No modelo maranhense, a revalidação do diploma pode ser solicitada por médicos graduados em instituições estrangeiras de Ensino Superior e que pretendem atuar na frente de combate ao novo coronavírus no Maranhão. Para isso, basta que encaminhem documentos, currículo e um relatório de atividades acadêmicas (estágio curricular obrigatório de formação em serviço). Tudo será avaliado por uma banca da Uema (entenda).

Profissionais médicos apontam que esse modelo seria uma afronta ao Exame Nacional de Revalidação de Diplomas Médicos Expedidos por Instituições de Educação Superior Estrangeira, o Revalida de verdade, organizado pelo Instituto Nacional de Estudos e Pesquisas Educacionais Anísio Teixeira (Inep) em colaboração com a Subcomissão de Revalidação de Diplomas Médicos

No original, a revalidação do diploma ocorre apenas após avaliação escrita – com provas de múltipla escolha e discursiva -, e de habilidades clínicas, quando o participante executa dez tarefas para uma banca examinadora que avalia suas habilidades para o exercício da função médica.

Sem Revalida

A abertura do edital do “Revalida a Jato” pelo Governo do Maranhão ocorre depois de o Conselho Federal de Medicina (CFM) ajuizar ação civil pública para suspender um decreto do governador Flávio Dino (PCdoB) pelo qual, de acordo com a entidade, se pretende contratar 40 profissionais estrangeiros e brasileiros formados no exterior que não revalidaram seus diplomas no país.

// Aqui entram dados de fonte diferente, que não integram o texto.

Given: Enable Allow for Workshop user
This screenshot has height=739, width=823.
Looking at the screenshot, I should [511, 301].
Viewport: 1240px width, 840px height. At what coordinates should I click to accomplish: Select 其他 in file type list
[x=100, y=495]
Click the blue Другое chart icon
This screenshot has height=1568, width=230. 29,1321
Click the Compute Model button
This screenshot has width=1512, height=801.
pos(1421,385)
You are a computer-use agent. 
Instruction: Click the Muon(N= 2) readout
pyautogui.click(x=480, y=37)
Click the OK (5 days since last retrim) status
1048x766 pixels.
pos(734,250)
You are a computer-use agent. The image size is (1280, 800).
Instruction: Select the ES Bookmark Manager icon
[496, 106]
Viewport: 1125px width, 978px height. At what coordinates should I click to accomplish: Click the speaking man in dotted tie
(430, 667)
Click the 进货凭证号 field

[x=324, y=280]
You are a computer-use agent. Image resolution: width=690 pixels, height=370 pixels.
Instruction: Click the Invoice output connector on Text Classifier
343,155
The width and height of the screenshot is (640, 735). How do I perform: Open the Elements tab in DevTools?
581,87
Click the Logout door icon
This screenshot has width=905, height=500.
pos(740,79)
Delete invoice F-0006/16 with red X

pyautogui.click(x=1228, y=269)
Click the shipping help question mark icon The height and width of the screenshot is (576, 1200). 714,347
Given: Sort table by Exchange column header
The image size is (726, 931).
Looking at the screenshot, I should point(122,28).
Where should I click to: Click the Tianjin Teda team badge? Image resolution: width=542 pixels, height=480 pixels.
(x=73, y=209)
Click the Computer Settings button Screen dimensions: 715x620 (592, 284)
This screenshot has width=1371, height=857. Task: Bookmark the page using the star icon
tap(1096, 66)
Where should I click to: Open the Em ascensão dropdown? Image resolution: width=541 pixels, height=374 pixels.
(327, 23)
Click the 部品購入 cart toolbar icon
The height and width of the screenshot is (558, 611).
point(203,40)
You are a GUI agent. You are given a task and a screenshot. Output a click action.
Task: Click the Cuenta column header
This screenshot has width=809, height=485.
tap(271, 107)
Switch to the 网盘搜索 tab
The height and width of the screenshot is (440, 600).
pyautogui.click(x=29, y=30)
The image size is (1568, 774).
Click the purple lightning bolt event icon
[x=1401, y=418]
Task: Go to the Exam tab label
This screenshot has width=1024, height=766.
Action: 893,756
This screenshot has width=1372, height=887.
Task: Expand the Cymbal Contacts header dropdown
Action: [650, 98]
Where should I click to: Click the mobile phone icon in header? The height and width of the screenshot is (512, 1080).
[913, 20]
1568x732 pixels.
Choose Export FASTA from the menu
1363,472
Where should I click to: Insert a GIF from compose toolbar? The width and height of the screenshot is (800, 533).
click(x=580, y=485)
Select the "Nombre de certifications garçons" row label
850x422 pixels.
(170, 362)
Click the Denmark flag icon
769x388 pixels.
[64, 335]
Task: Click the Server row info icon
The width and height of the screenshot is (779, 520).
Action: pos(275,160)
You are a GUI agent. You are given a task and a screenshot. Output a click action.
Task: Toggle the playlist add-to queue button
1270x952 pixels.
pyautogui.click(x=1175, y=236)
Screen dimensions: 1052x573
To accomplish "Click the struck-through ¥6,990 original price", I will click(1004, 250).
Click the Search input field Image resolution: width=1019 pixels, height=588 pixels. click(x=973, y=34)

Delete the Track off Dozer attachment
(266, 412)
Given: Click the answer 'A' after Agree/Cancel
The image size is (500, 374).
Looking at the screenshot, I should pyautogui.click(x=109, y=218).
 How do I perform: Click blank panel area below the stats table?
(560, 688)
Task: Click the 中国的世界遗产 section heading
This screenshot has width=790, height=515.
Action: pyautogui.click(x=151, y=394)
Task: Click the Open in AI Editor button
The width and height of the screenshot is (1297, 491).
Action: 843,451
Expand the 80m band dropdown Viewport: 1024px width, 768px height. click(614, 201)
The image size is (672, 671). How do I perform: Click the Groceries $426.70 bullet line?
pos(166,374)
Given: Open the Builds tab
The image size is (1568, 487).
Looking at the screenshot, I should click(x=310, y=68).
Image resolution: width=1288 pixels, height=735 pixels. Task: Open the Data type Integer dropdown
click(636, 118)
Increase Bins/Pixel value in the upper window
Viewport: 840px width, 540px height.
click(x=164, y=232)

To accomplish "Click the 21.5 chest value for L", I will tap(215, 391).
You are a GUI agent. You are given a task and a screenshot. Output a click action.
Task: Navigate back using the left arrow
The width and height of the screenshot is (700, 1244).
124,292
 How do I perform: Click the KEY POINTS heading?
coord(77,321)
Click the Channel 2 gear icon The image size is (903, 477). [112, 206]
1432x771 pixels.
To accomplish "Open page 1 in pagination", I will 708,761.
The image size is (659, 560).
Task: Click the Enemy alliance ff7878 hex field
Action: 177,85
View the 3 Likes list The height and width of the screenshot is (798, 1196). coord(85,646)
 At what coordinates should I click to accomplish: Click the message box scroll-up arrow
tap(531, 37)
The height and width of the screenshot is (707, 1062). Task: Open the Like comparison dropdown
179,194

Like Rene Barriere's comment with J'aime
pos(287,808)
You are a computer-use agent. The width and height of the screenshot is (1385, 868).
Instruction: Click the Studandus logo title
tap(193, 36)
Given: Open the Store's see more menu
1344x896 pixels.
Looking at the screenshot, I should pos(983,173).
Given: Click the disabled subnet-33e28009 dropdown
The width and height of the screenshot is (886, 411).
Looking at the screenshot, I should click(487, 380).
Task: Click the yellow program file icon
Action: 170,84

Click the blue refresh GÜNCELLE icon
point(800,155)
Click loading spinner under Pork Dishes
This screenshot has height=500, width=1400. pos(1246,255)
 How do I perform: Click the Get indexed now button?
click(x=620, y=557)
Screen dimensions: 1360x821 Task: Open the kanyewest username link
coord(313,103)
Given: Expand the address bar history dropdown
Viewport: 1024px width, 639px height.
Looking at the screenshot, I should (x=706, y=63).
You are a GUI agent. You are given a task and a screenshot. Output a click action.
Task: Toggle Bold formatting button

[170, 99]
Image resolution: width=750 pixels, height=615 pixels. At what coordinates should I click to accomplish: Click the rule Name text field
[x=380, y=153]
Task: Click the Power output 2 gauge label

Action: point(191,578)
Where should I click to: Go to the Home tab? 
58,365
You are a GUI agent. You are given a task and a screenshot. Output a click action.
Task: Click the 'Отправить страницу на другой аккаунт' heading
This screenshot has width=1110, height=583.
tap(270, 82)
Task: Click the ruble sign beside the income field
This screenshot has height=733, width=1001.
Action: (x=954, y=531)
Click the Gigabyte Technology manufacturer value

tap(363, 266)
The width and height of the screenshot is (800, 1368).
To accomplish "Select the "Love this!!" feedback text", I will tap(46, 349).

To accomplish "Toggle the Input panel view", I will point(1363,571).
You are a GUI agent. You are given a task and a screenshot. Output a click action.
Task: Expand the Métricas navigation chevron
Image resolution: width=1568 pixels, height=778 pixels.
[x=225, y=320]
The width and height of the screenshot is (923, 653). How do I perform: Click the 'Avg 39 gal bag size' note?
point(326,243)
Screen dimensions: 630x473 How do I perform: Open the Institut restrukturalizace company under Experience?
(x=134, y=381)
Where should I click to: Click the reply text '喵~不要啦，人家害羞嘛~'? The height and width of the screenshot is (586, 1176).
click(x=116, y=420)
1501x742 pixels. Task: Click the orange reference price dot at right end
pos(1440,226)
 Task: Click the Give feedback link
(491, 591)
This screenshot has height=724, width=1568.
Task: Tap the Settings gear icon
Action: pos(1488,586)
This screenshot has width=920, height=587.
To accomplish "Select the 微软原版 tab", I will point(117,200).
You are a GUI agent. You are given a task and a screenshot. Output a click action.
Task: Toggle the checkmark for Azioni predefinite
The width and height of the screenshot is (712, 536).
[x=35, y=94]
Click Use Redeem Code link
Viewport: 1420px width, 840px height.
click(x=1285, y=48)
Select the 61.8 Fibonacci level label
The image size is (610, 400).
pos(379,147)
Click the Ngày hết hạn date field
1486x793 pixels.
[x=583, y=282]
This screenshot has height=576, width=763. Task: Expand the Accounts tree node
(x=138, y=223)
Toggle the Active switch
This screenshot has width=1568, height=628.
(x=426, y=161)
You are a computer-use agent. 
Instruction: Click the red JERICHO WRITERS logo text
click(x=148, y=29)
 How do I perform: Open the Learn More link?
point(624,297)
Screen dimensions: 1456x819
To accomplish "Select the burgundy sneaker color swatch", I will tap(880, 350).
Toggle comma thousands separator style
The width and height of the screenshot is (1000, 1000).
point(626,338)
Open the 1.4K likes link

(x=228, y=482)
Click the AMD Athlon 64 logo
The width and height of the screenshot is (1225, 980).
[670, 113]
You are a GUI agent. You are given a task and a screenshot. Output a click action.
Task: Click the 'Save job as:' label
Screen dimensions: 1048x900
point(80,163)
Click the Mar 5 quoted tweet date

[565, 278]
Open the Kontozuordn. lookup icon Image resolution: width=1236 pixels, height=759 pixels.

Para o CFM, o decreto do governador Flávio Dino fere o artigo 5º da Constituição Federal e a Lei de Diretrizes e Bases da Educação (LDB), entre outros dispositivos legais (saiba mais).

“A parte ré está se valendo de uma situação de emergência sanitária, em decorrência da pandemia da COVID 19, para burlar a legislação pátria, que não permite a atuação de médicos sem diploma revalidados e sem registro nos Conselhos de Medicina”, explica a ação impetrada pela Coordenação Jurídica do CFM.

Segundo o Conselho, o Decreto nº 35.762/20 fere, por exemplo, a Constituição, ao tentar legislar sobre as Diretrizes e Bases da Educação (LDB), sendo esta uma competência privativa da União. Além disso, o decreto dá um tratamento não isonômico entre profissionais nacionais e estrangeiros e permite àqueles que não se formaram de acordo com a legislação nacional e sem dominar o português que possam atuar no país.